As I jolted awake at my desk there was the boss saying, “Jim, I told you some heads are going to roll if you don’t finish that report.”  As he laughed and swung the giant scythe I realized the dream was not a dream!  As my head bounced onto the floor, I realized I was at death’s door.


And Now The Meanings

at death’s door

– very near death

The Prime Minister was at death’s door after suffering a serious stroke.

catch one’s death of cold

– become very ill (with a cold, flu etc.)

The little boy was told to be careful in the rain or he would catch his death of cold.

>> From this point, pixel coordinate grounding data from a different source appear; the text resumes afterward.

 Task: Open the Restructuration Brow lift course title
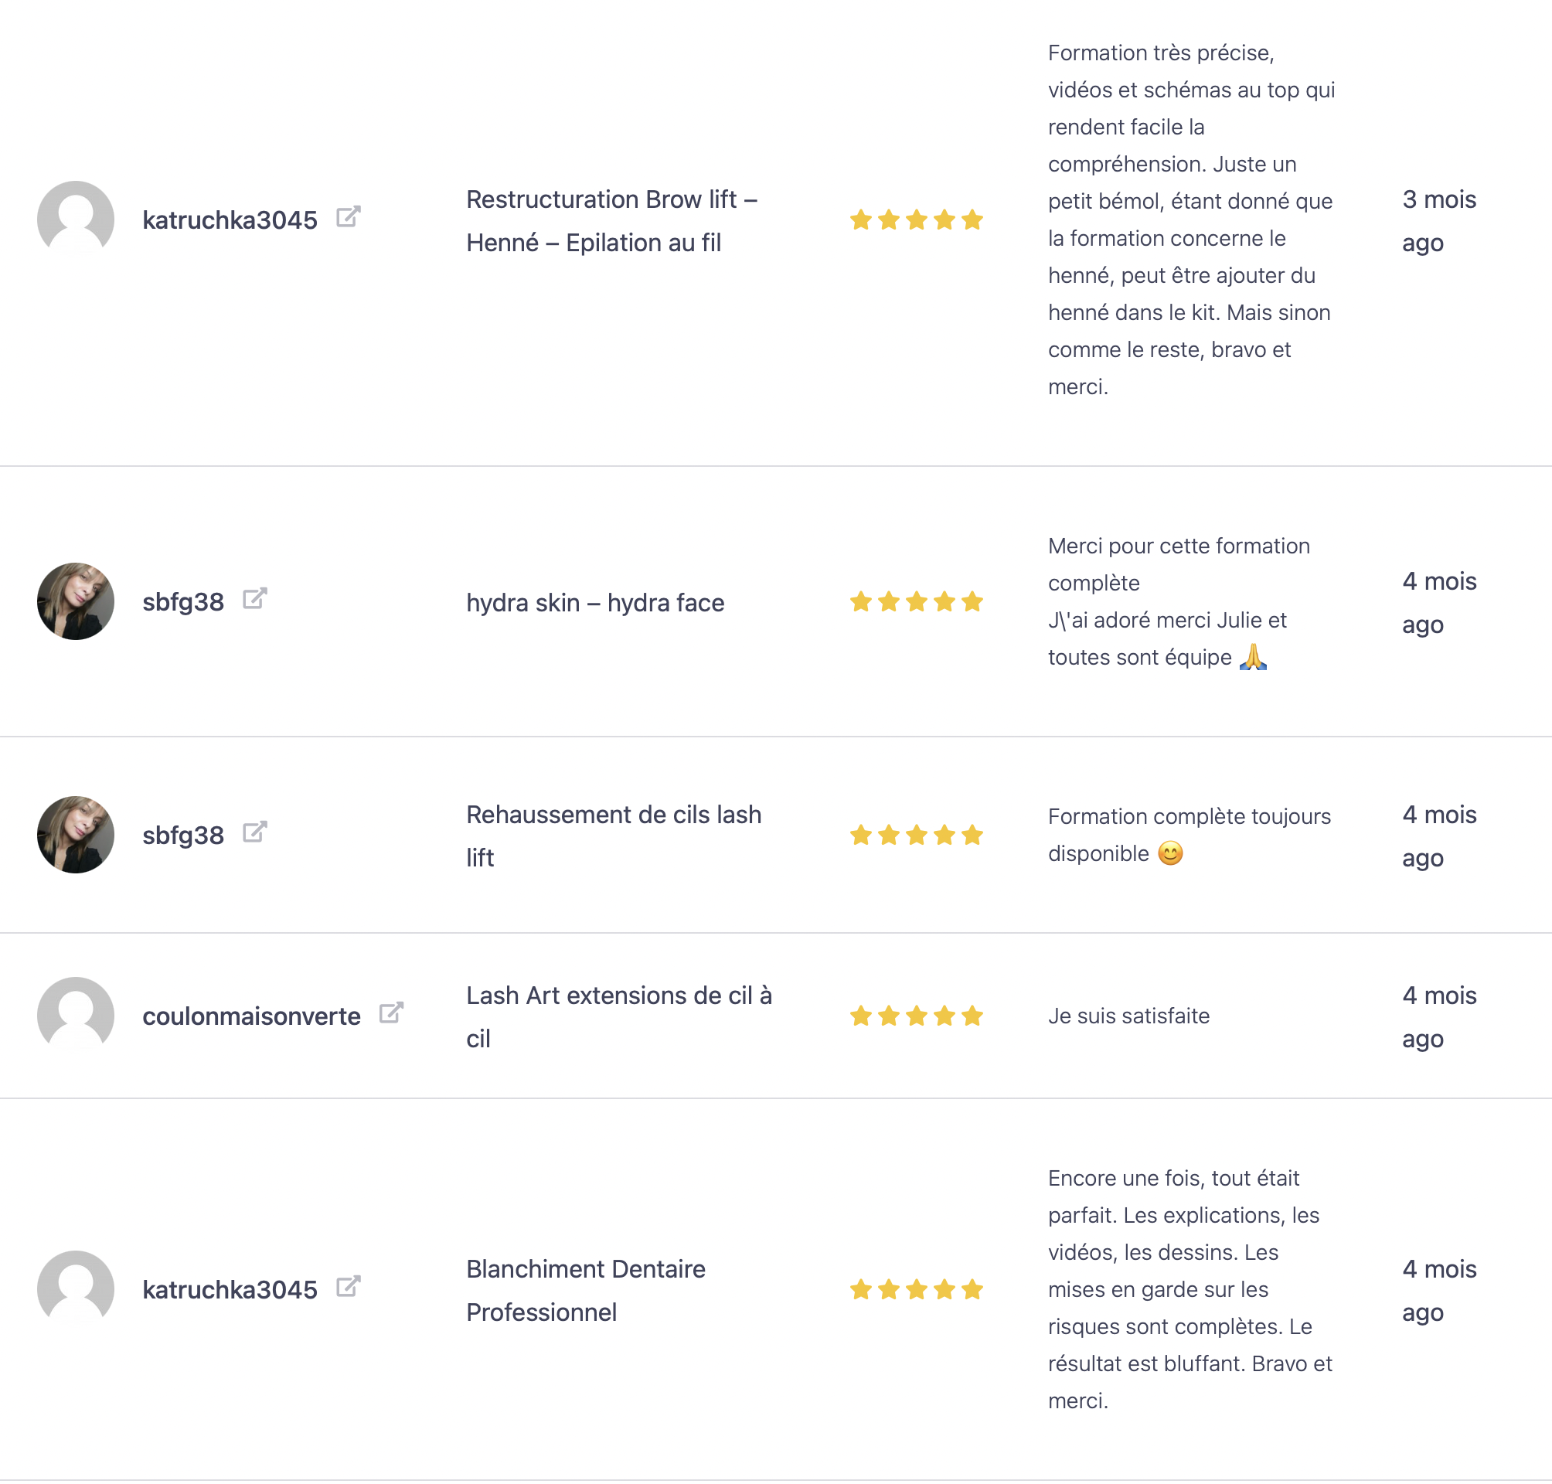click(611, 221)
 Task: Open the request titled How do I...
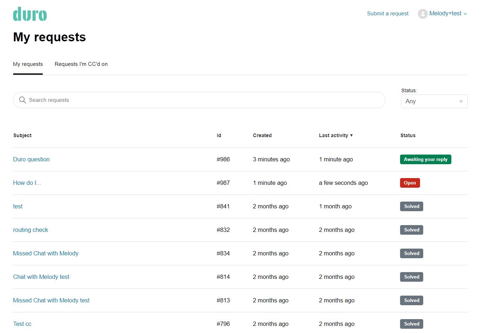27,183
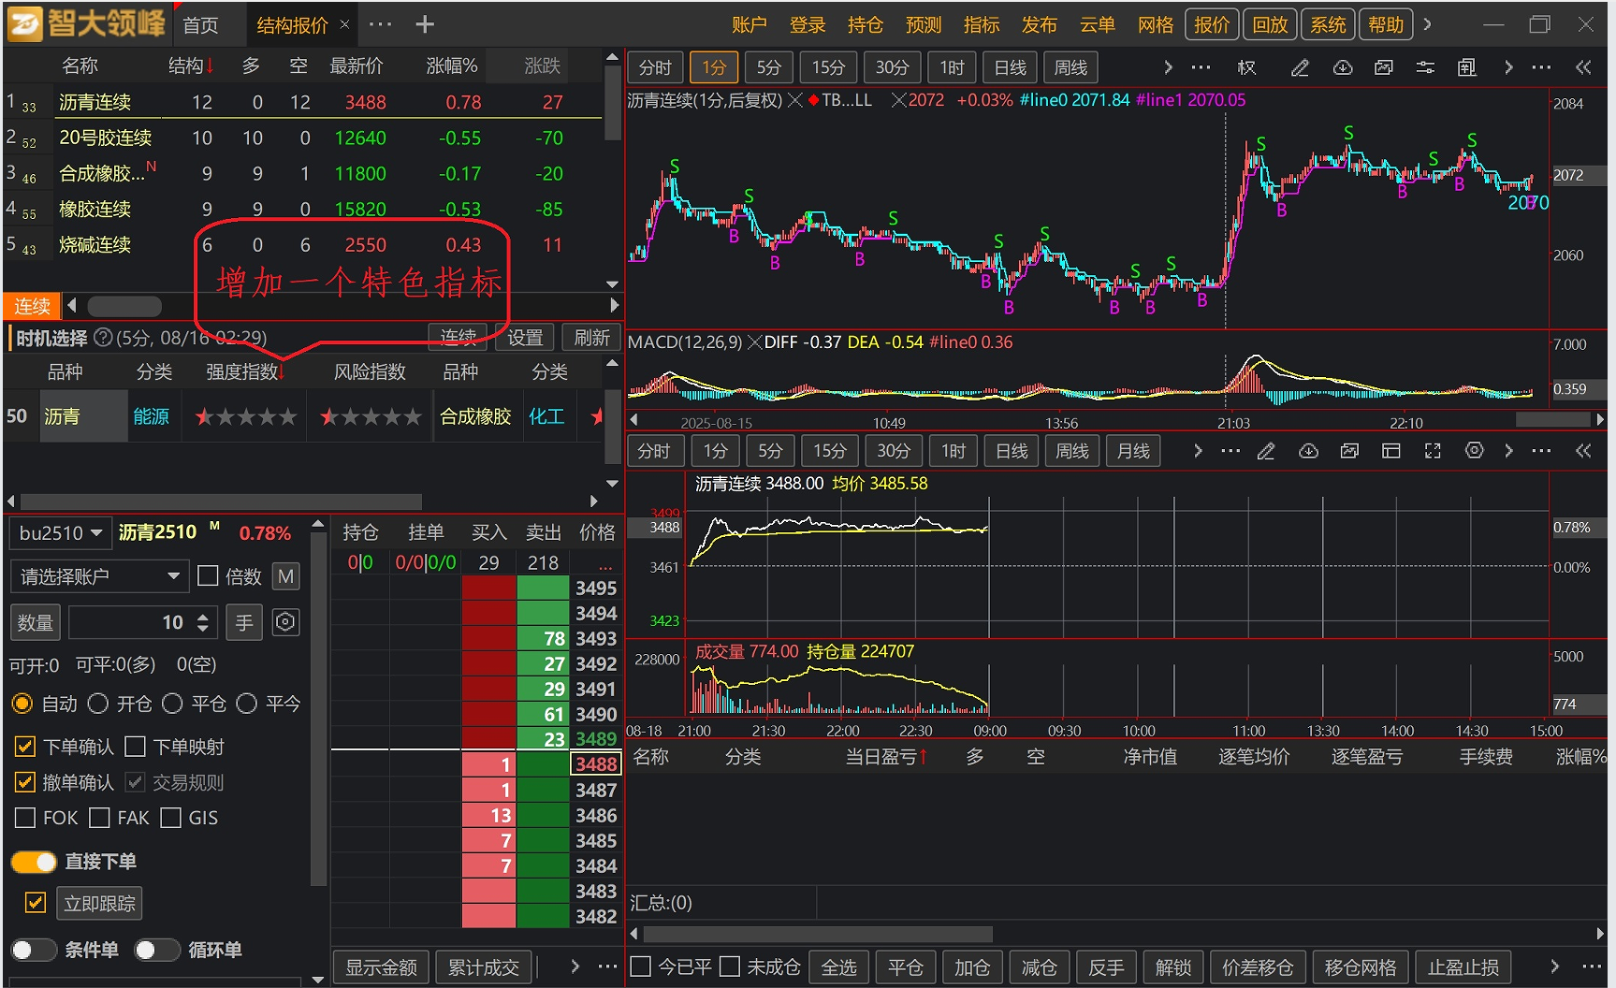Uncheck the 下单确认 checkbox

[x=25, y=747]
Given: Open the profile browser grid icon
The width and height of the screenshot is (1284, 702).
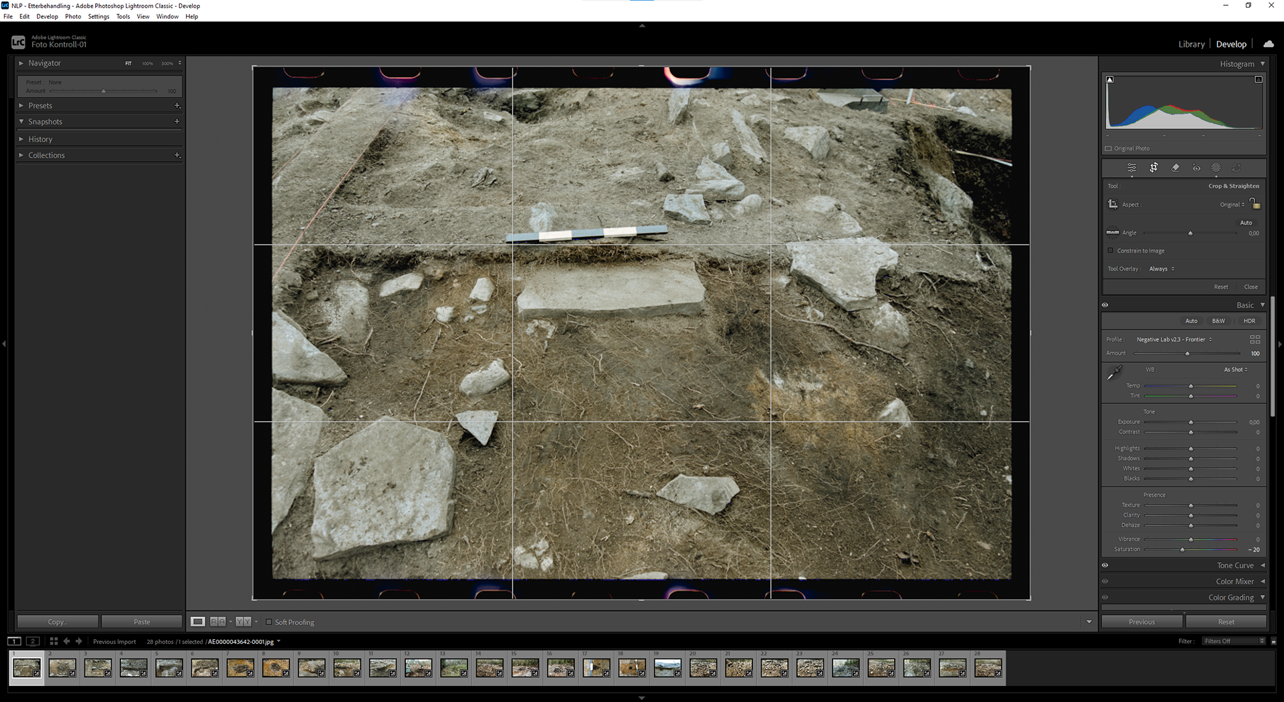Looking at the screenshot, I should tap(1255, 340).
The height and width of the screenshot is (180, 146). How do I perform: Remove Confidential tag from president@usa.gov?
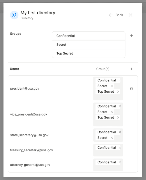(x=120, y=80)
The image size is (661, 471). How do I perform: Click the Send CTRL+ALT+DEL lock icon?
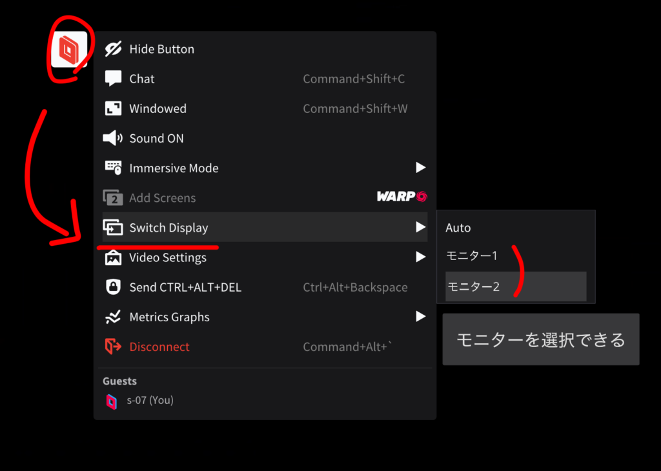pos(114,287)
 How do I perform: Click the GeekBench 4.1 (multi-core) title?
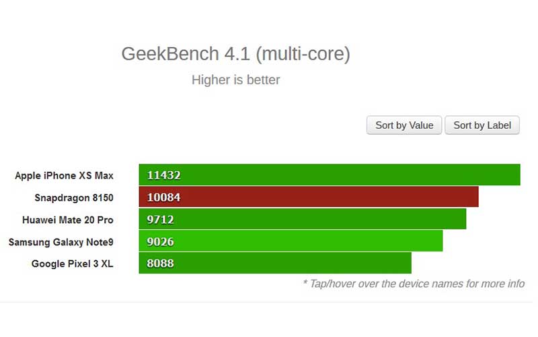point(236,54)
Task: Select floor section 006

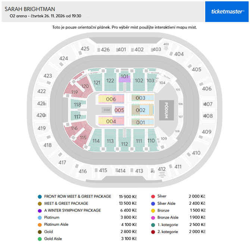Action: [x=111, y=99]
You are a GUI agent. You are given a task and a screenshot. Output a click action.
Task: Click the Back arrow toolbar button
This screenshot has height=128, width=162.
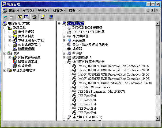click(x=5, y=17)
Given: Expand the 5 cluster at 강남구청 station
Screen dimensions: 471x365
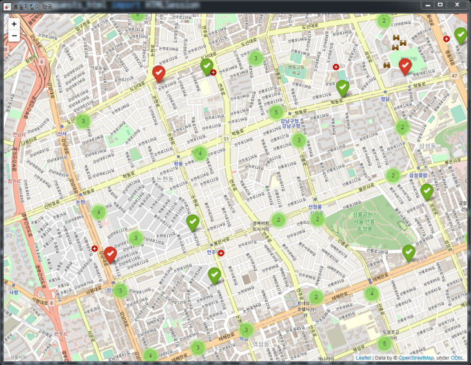Looking at the screenshot, I should click(276, 112).
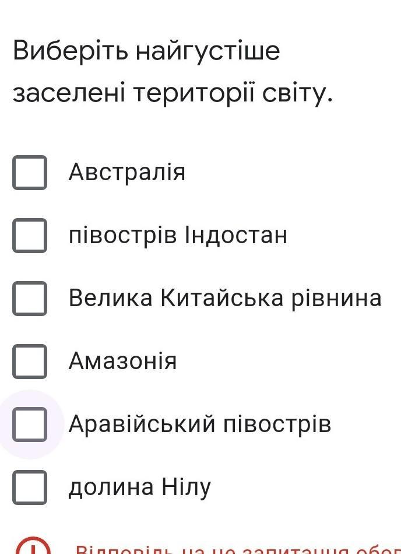Click the question line 'Виберіть найгустіше'
The image size is (401, 554).
coord(147,52)
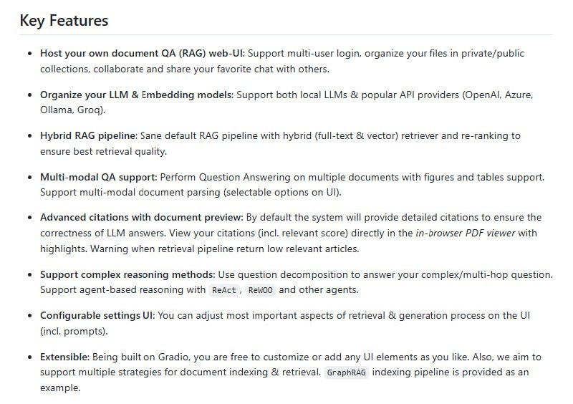573x404 pixels.
Task: Click "Organize your LLM & Embedding models" label
Action: [x=137, y=95]
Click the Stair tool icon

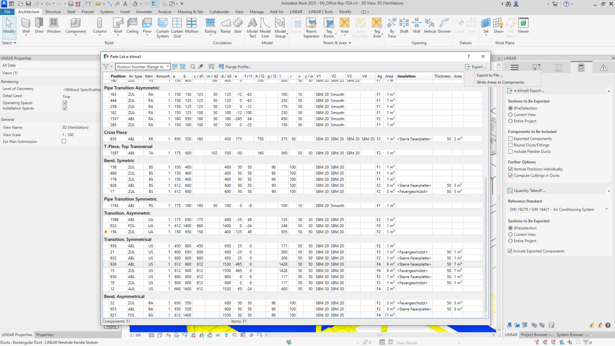pos(238,26)
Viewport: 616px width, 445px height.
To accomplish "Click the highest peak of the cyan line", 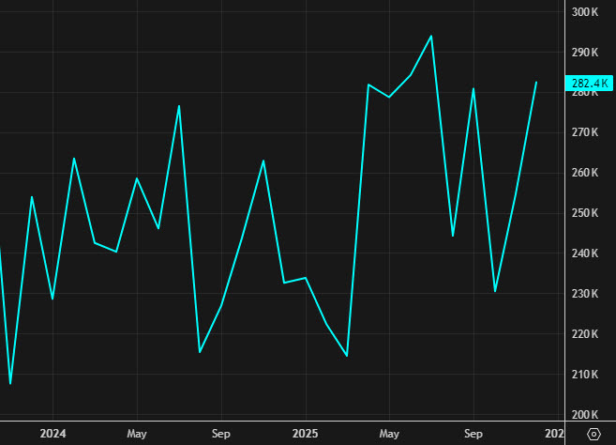I will point(431,36).
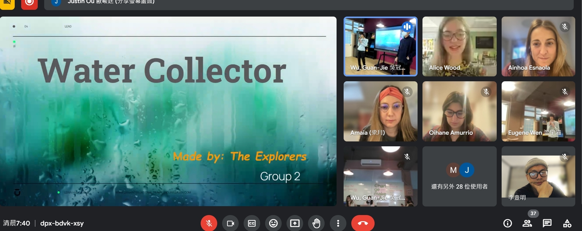Open the three-dot more options menu
The image size is (582, 231).
point(338,223)
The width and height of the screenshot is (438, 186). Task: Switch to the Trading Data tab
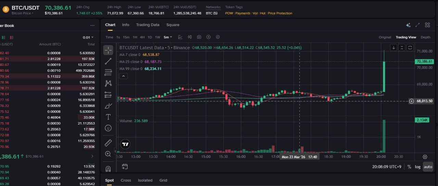tap(147, 25)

better the devil you know than the devil you don’t

– it may be better to endure a situation that you are used to than to risk a change for something that may be worse

He decided to move with the stock broker to his new company because he felt it was better the devil you know than the devil you don’t.

give the devil his due

– recognize the good points of someone who you think is unworthy

Everyone dislikes the man’s personality but to give the devil his due, they admire his skilled workmanship.

heads will roll

– someone will be punished

Heads will roll when our boss learns about the money that we have lost recently.

breathe down one’s neck

– follow closely, threaten from behind

My boss has been breathing down my neck all day to try and get me to finish the report.

blood runs cold

– one is terrified or horrified

My blood ran cold when I saw the man fall off the ladder.

at the top of one’s lungs

– as loud as one can, very loudly

I yelled at the top of my lungs to get the man’s attention.

bats in the belfry

– crazy, eccentric

I think that he has bats in the belfry. His ideas are absolutely crazy

Scared half to death

very frightened

When Jim jumped out from behind the door he scared me half to death.


  1. Can you remember a time when you were scared half to death?
  2. Is there a person you can think of who matches the phrase “give the devil his due?” Why? What is he/she good at?
  3. Have you ever screamed at the top of your lungs?
  4. When was the last time you felt you were at death’s door?
  5. What can we do so we don’t catch our death of cold?
  6. I named this ESL lesson “Scared Silly.” What do you think that means?
  7. Do you like to be scared? Do you like scary movies?
  8. What is the scariest movie you have ever seen?

What happens if you get scared half to death twice?
― Steven Wright

I had to throw that one in there. It’s one of my favorite Halloween jokes. I hope this exercise adds some interesting discussion and new vocabulary to your class. There will be more to come in the future.

So remember, Teaching English is Fun and sometimes scary!